Image: Amit Dave / Reuters
Chinese smartphone maker Vivo was languishing with just 6 percent market share in the October-December quarter of FY17. Topping the chart was its compatriot Xiaomi
(25 percent) followed by South Korean Samsung (23 percent).
However, by the last quarter of 2019, Vivo had overtaken Samsung to become the second biggest smartphone brand in India. According to IDC India, Vivo now has 18.8 percent market share, a jump of 96.5 percent over the same quarter in 2018. Samsung
, during the same period, slipped to third spot with a 15.5 percent share, a 15.4 percent drop over the same quarter in 2018.

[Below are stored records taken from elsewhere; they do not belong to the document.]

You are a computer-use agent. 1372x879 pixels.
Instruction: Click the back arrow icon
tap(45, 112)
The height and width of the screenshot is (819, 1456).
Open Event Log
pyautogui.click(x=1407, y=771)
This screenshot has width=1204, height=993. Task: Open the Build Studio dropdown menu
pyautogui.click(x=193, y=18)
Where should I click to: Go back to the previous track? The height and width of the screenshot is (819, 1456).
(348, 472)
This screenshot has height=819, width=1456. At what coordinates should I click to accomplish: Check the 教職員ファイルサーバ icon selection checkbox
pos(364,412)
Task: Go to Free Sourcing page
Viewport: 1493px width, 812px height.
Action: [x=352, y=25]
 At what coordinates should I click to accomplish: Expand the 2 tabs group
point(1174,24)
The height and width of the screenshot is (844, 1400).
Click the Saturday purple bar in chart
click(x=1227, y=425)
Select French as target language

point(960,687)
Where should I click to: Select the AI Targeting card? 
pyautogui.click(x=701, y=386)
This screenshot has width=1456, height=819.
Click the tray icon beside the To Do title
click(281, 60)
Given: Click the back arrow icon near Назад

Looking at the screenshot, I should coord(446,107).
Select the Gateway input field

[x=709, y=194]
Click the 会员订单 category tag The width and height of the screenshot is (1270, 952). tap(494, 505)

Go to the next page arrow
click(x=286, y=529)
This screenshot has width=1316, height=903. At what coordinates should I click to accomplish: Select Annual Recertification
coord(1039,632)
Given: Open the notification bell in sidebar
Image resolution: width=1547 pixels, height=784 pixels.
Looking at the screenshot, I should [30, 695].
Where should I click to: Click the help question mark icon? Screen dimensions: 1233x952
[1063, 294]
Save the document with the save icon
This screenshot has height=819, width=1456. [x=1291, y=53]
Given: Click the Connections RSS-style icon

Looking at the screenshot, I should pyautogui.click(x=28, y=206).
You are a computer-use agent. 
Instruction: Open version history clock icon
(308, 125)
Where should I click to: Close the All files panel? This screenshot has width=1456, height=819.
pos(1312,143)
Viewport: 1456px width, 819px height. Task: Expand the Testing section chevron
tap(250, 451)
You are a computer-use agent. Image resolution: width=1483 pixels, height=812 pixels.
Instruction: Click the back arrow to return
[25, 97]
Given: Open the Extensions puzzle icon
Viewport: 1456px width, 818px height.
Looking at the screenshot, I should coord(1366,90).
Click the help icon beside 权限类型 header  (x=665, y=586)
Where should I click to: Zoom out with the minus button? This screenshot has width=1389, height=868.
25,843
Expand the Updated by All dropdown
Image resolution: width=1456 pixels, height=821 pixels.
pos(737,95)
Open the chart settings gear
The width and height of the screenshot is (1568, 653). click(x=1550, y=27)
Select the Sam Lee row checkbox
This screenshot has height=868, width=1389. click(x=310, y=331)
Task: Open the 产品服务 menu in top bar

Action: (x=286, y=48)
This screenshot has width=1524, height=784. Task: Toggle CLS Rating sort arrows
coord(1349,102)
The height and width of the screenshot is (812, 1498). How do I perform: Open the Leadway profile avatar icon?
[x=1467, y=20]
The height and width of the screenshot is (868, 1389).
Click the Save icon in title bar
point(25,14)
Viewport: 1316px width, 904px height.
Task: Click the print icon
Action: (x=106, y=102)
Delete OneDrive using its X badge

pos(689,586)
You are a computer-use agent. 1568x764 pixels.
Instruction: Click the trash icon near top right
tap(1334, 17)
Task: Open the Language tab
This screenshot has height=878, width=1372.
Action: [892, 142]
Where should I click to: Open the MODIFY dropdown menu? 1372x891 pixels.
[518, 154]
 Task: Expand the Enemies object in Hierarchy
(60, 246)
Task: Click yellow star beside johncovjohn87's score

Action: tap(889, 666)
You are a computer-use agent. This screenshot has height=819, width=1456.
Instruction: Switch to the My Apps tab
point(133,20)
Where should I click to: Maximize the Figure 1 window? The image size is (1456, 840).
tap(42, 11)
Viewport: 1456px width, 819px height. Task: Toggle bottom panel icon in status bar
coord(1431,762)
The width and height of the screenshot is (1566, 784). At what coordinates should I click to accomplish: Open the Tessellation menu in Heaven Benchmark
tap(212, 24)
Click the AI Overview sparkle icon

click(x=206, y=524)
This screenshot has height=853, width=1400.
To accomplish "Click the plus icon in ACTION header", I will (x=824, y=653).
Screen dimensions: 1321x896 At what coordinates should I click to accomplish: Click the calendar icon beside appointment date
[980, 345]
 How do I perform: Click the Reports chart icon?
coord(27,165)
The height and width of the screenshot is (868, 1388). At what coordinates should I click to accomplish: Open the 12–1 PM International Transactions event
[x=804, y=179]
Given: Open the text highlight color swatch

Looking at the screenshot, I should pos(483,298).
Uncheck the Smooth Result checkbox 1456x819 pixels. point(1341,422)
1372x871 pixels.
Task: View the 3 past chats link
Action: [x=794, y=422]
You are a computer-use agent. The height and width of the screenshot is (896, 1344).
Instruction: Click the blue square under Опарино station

Nipun Marya, director (brand strategy) at Vivo India, attributes the success to a combination of factors: Strong product portfolio across price segments, extensive distribution network, reliable after-sales service and substantial marketing inputs. “Over the years, our focus has been on building strong fundamentals to become a successful brand in the Indian smartphone market,” he says. “We have worked towards creating a superior end-to-end experience for our customers.”
IDC India analysts say Vivo is also leading in offline channels, ahead of Samsung, on the back of multiple price drops across major models in the last quarter. Its commitment to the offline channel has paid off, says Navkendar Singh, research director (devices and ecosystem), India and South Asia, IDC.
Apart from the focus on online sales, Vivo was among the first brands
to bring new features in their phones with pop-up cameras, dual selfie cameras and at mid-range price points. “This ensures relevance of the brand for the retailer and freshness for the consumers,” adds Singh.